▶ [CONSIGNE A]: Recopiez tels quels les enregistrements, de la ligne qui contient "Task: Open the trophy gamification icon" jusqu'à la ligne qui contient "coord(310,349)", celle-ci comprise.

(1938) Articles divers (1936-1938) « Max Brod, Le Royaume enchanté de l’amour (1936) » pp. 9-12

Max Brod, Le Royaume enchanté de l’amour (1936)c

Aucun ouvrage ne se passe mieux de préface qu’un bon roman. Pourtant la réussite de Max Brod n’est pas seulement de l’ordre romanesque : elle est d’avoir mêlé à un beau drame d’amour le souvenir et davantage, la présence d’un être vrai, qui apporte à toute l’œuvre une émouvante précision. Le personnage de Garta, dont le lecteur ne tardera pas à voir qu’il figure la conscience exigeante, et comme le juge incorruptible et amical du héros et de son débat, ce personnage a vécu dans ce siècle, où son nom ne cessera de grandir : Franz Kafka.

De cet esprit incomparable — qu’on l’entende aux deux sens du terme —, un seul ouvrage a paru en français22. Ce serait assez pour donner une idée de l’ordre de grandeur spirituelle et de la singularité de l’œuvre entière. Mais bien peu en ont eu connaissance, et moins encore se sont risqués à en parler. Rien d’étonnant d’ailleurs à cette réserve. Une sorte de stupéfaction respectueuse ; le mutisme de l’homme qui s’est senti touché dans une région de l’être dont il ignorait presque l’existence, et qui demande un peu de temps pour formuler sa réaction, voilà sans doute l’explication qu’il faut donner à l’espèce de résistance que rencontre Kafka parmi nous.

Rien ne me paraît plus propre à la réduire que le détour auquel a recouru Max Brod ; la biographie romanesque, l’approche vivante de la personne même de Kafka dans ce qu’elle eut de quotidien et de très simplement communicable. Encore faut-il montrer que ce détour n’est pas un artifice gratuit.

▶ [Enregistrements de pointage de texte et d'éléments]:
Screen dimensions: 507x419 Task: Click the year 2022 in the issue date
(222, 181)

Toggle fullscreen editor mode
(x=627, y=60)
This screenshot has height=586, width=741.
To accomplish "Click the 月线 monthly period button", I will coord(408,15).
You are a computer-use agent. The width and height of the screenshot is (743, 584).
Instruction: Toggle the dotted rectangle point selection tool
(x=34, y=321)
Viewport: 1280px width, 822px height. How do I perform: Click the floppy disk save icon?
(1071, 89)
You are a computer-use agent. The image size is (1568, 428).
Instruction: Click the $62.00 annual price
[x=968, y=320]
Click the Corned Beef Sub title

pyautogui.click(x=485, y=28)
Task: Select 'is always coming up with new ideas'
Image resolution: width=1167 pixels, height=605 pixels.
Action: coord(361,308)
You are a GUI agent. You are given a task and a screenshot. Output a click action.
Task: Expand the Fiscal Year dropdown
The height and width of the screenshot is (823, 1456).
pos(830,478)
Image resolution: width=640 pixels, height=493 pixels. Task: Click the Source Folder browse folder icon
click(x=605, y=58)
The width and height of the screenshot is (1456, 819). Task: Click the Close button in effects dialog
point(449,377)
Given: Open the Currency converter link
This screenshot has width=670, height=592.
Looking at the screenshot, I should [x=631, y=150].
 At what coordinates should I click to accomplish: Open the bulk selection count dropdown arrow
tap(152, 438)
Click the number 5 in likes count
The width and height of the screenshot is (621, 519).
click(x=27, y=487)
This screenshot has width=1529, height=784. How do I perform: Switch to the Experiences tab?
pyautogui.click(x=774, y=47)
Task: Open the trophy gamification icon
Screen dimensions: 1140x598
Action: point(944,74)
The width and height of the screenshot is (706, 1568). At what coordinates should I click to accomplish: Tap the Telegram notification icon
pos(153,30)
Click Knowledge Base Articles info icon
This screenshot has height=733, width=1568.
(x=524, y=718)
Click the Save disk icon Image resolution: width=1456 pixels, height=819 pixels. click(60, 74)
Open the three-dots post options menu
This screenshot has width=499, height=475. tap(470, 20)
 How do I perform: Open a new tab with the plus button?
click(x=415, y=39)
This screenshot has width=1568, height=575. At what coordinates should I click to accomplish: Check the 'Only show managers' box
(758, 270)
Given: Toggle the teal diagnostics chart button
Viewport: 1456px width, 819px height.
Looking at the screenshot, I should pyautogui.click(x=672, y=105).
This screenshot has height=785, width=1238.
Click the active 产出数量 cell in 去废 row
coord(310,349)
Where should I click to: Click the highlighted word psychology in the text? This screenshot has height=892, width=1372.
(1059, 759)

▶ [CONSIGNE B]: Dans le texte sur le roman de Max Brod, quelle personne réelle se cache derrière le personnage de Garta ?

▶ [RÉPONSE ATTENDUE A]:
Task: Open the trophy gamification icon
Screen dimensions: 1140x598
Action: point(944,74)
The width and height of the screenshot is (706, 1568). At what coordinates should I click to accomplish: Tap the Telegram notification icon
pos(153,30)
Click Knowledge Base Articles info icon
This screenshot has height=733, width=1568.
(x=524, y=718)
Click the Save disk icon Image resolution: width=1456 pixels, height=819 pixels. click(60, 74)
Open the three-dots post options menu
This screenshot has width=499, height=475. tap(470, 20)
 How do I perform: Open a new tab with the plus button?
click(x=415, y=39)
This screenshot has width=1568, height=575. At what coordinates should I click to accomplish: Check the 'Only show managers' box
(758, 270)
Given: Toggle the teal diagnostics chart button
Viewport: 1456px width, 819px height.
Looking at the screenshot, I should pyautogui.click(x=672, y=105).
This screenshot has height=785, width=1238.
Click the active 产出数量 cell in 去废 row
coord(310,349)

▶ [RÉPONSE ATTENDUE B]: Franz Kafka.